Last updated in July 2022.
What is Afranga?
- Owned and run by a well-established, profitable financial firm
- Payday and medium-term instalment loans secured with a buyback guarantee
- High advertised returns (up to 18%); no loan performance statistics published
Who is Behind Afranga?
Afranga is owned and run by StikCredit - a Bulgarian consumer finance company which has operated since 2013. At Afranga, investors re-purchase loans originated by StikCredit.
In 2020, the company raised €160,000 via an equity crowdfunding round on Seedrs. It has retained stable profits over the years - according to unaudited financial statements, StikCredit reached a net profit of BGN 5.1m in 2021 (approx. €2.6m), up from BGN 4.6m (roughly €2.3m).
Afranga's Investment Product
Afranga offers two types of personal loans:
- Payday loans of €50-€400 that last from 5 to 30 days and involve a single repayment at maturity, and
- Instalment loans, granted for between €100 and €2,500 and last 3 to 24 months. They are repaid at equal monthly instalments.
All loans are covered with a 60-day buyback guarantee.

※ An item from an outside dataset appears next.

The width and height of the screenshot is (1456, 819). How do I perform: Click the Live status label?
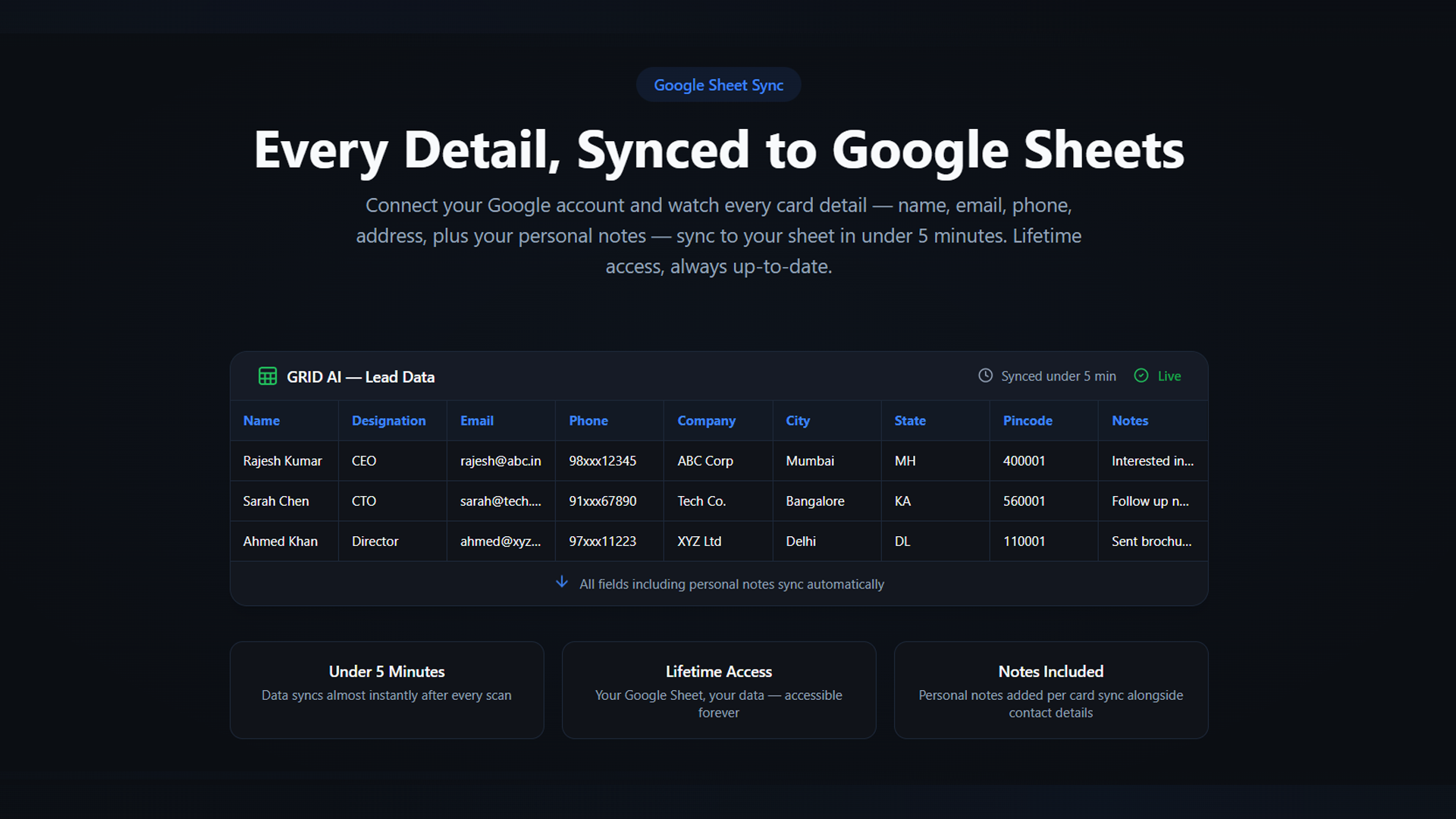1169,376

Afranga doesn’t offer an auto-invest feature or early exit options.
How Much Can You Earn?
Afranga advertises annual returns of up to 18%. However, no loan performance statistics are available. According to Afranga’s COO, investors can expect real returns of 16.8% per year, which is the interest rate on most loans.
Investors don’t incur any fees, and the borrower fee structure is undisclosed.

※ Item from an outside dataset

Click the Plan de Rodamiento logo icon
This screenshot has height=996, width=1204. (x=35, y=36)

Afranga is a relatively new platform. In an interview with P2PMarketData, Afranga COO – Yonko Chuklev, tells us about their ambitions for the future:
We have bold plans to grow Afranga into becoming one of the leading European P2P marketplaces by adding a number of selected loan originating companies and developing a diversified portfolio of loan products. I would say we consider as competition large established platforms operating in the personal loan asset class with assets under management of EUR 50+ million.